Your task :: Retype word for word the lines of the data below, from the first to the one bearing "You are a computer-use agent. 397x223 pixels.", with that one included.

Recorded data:
....................
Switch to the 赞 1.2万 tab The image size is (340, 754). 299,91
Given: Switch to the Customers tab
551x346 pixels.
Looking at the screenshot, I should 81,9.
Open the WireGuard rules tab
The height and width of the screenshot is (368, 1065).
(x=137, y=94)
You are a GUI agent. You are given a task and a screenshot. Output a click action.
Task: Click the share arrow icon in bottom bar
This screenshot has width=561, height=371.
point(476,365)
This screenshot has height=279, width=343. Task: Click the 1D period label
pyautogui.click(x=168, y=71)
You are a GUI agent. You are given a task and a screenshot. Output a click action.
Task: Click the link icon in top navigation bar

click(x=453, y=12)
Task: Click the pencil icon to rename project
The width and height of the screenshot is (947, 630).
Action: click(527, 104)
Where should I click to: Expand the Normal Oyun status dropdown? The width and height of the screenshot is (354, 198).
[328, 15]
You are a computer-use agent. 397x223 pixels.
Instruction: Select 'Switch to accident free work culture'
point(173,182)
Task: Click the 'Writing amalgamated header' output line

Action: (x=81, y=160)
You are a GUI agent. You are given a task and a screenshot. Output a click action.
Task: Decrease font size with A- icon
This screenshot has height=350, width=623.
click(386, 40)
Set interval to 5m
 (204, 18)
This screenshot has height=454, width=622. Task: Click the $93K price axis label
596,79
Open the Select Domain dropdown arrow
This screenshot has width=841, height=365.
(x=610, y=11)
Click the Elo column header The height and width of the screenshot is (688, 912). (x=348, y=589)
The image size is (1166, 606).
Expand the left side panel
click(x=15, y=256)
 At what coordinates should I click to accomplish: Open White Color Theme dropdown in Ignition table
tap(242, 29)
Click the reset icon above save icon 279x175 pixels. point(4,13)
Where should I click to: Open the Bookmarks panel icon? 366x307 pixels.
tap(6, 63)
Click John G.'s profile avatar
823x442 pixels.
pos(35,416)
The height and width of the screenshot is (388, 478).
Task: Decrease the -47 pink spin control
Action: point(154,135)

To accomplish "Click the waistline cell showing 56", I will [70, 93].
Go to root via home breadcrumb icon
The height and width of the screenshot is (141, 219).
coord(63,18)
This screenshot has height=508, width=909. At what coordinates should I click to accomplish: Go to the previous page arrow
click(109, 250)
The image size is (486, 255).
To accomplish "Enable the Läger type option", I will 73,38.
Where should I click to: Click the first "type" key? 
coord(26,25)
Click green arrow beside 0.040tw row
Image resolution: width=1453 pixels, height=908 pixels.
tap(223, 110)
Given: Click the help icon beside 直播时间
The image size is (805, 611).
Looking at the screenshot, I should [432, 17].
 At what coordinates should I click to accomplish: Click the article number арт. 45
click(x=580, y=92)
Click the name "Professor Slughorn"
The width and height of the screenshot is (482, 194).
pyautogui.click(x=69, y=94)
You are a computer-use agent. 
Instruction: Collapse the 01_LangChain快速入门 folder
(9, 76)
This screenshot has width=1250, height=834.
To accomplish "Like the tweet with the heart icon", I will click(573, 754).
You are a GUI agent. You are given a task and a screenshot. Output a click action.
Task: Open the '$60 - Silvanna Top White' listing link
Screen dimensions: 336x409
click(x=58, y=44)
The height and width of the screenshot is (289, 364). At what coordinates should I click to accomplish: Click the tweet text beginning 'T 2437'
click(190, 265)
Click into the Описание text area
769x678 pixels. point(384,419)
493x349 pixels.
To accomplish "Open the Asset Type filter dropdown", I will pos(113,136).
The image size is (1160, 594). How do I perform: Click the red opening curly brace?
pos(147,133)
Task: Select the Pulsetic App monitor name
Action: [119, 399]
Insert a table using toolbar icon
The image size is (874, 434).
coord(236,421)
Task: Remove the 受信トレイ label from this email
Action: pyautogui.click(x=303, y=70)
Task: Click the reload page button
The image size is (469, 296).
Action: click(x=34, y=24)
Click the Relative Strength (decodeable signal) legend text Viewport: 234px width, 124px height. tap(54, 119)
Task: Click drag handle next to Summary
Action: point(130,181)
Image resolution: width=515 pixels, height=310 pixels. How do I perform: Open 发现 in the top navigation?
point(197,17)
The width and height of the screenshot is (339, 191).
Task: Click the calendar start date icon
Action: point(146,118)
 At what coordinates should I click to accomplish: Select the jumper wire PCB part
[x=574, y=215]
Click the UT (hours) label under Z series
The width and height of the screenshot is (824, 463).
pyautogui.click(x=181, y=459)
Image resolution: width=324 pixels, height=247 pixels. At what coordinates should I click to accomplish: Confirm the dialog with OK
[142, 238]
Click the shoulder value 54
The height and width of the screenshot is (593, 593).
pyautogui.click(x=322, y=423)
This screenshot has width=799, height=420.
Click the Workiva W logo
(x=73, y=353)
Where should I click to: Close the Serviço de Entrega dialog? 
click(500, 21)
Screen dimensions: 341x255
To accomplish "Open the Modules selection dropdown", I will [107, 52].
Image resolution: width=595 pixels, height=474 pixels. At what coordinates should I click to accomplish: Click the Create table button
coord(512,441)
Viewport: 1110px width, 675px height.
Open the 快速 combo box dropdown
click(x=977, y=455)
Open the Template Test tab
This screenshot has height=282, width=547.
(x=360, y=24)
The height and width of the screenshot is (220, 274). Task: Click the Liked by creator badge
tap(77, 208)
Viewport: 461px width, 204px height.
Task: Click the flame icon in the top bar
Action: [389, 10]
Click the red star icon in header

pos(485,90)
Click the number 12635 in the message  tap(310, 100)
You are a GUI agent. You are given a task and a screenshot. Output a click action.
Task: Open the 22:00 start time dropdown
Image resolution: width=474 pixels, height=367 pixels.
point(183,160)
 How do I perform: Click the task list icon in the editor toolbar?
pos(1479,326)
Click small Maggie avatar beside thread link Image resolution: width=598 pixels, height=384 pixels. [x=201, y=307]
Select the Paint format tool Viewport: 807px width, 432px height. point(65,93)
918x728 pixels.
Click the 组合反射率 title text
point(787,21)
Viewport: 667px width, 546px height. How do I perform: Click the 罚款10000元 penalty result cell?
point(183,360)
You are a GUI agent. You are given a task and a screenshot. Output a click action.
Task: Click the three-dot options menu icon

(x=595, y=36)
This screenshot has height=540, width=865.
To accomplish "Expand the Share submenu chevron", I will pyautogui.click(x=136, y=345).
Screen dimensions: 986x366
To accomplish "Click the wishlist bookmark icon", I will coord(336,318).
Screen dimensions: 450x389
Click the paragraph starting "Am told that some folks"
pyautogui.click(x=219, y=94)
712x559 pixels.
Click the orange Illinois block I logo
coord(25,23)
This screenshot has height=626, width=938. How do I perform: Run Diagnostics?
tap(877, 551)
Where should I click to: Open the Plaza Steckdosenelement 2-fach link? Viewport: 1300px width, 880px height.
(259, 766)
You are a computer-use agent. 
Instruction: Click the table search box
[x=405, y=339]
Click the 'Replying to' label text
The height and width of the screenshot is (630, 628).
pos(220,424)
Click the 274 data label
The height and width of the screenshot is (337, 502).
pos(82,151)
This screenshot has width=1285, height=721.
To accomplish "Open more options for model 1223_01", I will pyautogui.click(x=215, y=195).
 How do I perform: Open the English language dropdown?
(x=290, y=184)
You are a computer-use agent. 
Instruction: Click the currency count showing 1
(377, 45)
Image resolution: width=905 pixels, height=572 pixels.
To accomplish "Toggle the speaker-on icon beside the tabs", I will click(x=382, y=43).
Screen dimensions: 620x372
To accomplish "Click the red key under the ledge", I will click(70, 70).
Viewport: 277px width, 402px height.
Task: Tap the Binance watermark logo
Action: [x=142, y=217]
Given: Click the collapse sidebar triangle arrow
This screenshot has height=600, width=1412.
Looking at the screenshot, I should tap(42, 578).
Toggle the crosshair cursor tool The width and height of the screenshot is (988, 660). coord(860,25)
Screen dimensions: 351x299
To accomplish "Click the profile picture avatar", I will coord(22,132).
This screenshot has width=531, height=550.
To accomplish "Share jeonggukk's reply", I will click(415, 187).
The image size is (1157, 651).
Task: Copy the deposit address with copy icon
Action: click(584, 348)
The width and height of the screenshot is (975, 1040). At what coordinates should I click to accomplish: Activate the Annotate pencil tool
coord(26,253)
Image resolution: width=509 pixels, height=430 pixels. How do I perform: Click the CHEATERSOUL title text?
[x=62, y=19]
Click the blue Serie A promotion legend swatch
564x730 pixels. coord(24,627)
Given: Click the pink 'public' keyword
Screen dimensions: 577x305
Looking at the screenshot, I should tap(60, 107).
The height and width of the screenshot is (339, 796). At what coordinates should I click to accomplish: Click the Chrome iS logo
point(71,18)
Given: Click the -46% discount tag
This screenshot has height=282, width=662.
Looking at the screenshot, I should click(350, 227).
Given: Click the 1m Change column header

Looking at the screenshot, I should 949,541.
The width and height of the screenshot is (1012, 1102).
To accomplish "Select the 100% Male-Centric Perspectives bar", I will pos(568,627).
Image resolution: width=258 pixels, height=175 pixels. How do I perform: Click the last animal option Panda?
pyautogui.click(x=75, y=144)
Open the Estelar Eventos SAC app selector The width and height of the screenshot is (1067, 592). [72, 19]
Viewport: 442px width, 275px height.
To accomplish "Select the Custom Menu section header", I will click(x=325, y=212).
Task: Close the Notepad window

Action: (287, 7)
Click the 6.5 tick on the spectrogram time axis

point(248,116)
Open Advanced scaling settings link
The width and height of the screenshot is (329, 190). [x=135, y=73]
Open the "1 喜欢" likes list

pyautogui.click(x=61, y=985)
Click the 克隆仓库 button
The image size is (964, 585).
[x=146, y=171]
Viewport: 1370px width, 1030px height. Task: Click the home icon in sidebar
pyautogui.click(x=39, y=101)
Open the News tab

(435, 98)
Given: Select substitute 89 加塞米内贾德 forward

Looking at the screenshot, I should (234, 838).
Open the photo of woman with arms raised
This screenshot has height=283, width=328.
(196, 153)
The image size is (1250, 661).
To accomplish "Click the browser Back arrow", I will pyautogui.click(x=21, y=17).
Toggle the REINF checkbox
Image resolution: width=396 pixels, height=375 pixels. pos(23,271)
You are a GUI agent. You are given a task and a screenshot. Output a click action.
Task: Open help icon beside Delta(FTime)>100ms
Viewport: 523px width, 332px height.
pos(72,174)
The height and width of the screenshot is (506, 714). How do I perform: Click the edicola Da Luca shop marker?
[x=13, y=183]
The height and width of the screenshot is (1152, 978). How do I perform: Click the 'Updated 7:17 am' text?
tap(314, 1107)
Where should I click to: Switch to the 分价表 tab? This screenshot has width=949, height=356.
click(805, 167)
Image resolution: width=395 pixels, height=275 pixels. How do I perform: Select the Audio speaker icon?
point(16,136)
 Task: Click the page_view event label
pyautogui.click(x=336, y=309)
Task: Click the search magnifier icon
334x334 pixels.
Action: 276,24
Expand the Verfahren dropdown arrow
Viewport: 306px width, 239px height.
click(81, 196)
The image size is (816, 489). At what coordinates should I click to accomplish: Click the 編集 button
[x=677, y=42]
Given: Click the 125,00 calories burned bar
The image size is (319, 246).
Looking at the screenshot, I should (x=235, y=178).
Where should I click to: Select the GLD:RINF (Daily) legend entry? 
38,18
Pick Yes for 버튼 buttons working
....................
Answer to this problem ::
Switch to the 赞 1.2万 tab The image size is (340, 754). 299,91
Given: Switch to the Customers tab
551x346 pixels.
Looking at the screenshot, I should 81,9.
Open the WireGuard rules tab
The height and width of the screenshot is (368, 1065).
(x=137, y=94)
You are a GUI agent. You are given a task and a screenshot. Output a click action.
Task: Click the share arrow icon in bottom bar
This screenshot has width=561, height=371.
point(476,365)
This screenshot has height=279, width=343. Task: Click the 1D period label
pyautogui.click(x=168, y=71)
You are a GUI agent. You are given a task and a screenshot. Output a click action.
Task: Click the link icon in top navigation bar

click(x=453, y=12)
Task: Click the pencil icon to rename project
The width and height of the screenshot is (947, 630).
Action: click(527, 104)
Where should I click to: Expand the Normal Oyun status dropdown? The width and height of the screenshot is (354, 198).
[328, 15]
You are a computer-use agent. 397x223 pixels.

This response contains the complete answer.